— AUFGABEN —
1. Fasse den Text über die Hans-Böckler-Stiftung in zwei Sätzen zusammen.
2. Mach mit dem Text über die Hans-Böckler-Stiftung dort weiter, wo er aufhört.

— DOKUMENT —

──────

Die „Hans-Böckler-Stiftung“ (HBS)

Zum 1. Juli 1977 fusionierten „Hans-Böckler-Gesellschaft“ und „Stiftung Mitbestimmung“ zur „Hans-Böckler-Stiftung“ (HBS). In den Vorjahren waren die Budgets von HBG (1964: 200.000 DM) und SM (1964: 2,2 Mill. DM) so auseinandergelaufen, dass sich – auch mit Verabschiedung des Mitbestimmungsgesetzes 1976 – das engere Zusammenwirken beider Organisationen anbot. Forschung und Studienförderung wurden so unter einem gemeinsamen Dach zusammengeführt.

 

Hubert Woltering

 

Quellen im Archiv der sozialen Demokratie (AdsD)

──────

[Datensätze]
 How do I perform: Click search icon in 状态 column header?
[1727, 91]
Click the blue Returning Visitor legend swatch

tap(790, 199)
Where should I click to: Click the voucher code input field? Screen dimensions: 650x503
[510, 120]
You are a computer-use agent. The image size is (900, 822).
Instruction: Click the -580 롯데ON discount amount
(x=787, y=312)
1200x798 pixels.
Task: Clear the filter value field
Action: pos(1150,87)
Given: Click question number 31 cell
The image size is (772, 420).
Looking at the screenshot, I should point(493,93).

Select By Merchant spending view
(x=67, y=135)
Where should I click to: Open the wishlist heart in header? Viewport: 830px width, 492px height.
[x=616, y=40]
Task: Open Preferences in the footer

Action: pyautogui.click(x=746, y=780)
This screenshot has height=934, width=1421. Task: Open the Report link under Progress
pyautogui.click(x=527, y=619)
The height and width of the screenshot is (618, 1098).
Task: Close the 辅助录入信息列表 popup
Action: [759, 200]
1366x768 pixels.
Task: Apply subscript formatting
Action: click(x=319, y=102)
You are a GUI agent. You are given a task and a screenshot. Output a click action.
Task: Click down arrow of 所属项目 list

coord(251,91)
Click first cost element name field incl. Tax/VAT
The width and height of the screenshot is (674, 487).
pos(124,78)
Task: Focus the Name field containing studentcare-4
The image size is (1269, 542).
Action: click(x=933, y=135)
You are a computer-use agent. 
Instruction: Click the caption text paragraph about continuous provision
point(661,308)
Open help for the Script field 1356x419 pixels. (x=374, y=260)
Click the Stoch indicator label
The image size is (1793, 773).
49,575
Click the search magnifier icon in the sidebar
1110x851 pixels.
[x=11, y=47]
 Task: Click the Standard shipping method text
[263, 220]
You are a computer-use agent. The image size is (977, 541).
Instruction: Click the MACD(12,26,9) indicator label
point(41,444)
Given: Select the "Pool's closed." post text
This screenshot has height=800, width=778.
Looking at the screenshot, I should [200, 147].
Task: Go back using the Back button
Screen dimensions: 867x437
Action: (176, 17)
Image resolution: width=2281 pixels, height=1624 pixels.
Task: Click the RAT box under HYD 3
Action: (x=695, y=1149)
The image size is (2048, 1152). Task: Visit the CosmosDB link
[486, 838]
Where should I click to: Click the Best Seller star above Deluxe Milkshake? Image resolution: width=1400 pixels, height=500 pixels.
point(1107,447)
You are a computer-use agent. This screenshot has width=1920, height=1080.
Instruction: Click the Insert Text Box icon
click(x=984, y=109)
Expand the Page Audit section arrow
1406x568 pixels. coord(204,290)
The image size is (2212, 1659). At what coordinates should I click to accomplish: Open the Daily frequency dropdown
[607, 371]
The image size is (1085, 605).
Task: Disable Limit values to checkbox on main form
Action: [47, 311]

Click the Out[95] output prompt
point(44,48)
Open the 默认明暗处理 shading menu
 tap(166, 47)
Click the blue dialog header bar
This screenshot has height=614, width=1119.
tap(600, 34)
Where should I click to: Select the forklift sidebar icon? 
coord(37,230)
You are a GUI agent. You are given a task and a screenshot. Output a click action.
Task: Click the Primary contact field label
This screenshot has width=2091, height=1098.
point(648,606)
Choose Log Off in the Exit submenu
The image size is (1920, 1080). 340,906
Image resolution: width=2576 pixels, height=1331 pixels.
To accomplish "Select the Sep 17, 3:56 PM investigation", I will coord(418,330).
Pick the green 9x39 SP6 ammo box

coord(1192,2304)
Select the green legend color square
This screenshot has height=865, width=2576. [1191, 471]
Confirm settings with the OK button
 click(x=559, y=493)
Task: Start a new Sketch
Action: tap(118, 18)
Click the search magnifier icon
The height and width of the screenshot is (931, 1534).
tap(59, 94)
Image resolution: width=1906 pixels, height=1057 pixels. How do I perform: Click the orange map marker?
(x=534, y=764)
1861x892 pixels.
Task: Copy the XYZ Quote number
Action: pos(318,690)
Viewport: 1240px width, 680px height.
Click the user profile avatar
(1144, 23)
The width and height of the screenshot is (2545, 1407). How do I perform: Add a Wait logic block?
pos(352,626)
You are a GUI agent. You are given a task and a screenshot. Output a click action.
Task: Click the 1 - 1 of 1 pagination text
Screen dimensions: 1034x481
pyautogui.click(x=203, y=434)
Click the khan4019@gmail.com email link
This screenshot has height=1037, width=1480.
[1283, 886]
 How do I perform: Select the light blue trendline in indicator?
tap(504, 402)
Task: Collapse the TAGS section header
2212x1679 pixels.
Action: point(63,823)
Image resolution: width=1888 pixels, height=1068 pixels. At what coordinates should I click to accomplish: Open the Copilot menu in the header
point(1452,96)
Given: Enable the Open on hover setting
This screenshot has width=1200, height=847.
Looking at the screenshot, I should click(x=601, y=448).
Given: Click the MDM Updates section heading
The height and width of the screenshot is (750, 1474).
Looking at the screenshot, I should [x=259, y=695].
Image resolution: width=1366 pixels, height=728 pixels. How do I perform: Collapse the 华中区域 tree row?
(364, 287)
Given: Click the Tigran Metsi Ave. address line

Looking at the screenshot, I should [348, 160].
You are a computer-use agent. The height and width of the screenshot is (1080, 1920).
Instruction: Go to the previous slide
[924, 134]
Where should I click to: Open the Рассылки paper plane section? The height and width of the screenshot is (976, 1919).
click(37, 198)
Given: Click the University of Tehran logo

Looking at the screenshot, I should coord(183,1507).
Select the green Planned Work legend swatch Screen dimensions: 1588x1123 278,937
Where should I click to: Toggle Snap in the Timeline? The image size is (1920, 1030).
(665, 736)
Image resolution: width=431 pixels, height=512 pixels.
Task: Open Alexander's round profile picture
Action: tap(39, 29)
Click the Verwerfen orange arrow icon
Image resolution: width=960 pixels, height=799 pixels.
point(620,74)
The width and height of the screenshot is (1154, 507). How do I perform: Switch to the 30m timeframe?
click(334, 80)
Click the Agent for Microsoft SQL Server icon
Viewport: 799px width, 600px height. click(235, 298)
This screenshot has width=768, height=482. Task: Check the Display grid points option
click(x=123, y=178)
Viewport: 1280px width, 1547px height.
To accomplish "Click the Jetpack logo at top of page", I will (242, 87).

──────

— ANTWORTEN —
1. Am 1. Juli 1977 schlossen sich die Hans-Böckler-Gesellschaft und die Stiftung Mitbestimmung zur Hans-Böckler-Stiftung zusammen, sodass Forschung und Studienförderung unter einem gemeinsamen Dach lagen. In den Jahren davor waren die Budgets der beiden Organisationen so weit auseinandergelaufen, dass sich eine engere Zusammenarbeit anbot, auch wegen des 1976 verabschiedeten Mitbestimmungsgesetzes.

2.
Die Geschichte der HBG und SM spiegelt sich in den Personenbeständen des DGB-Archiv im AdsD wider: Mit den Nachlässen von Hans Seidel (1919-1996), Erich Lübbe (1891-1977), Rudolf Quast (1907-1992) oder auch dem Vorlass von Gerhard Leminsky (1934- ) finden sich hier – neben Beständen weiterer Gründungsmitglieder – die zentrale Überlieferung der Geschäftsführer von HBG und SM. Weiteres Archivmaterial (z.B. Protokolle von Kuratoriumssitzungen, Geschäftsberichte) finden sich in den Beständen der Abteilung Vorsitzender oder der Abteilung Organisation des DGB-Bundesvorstands.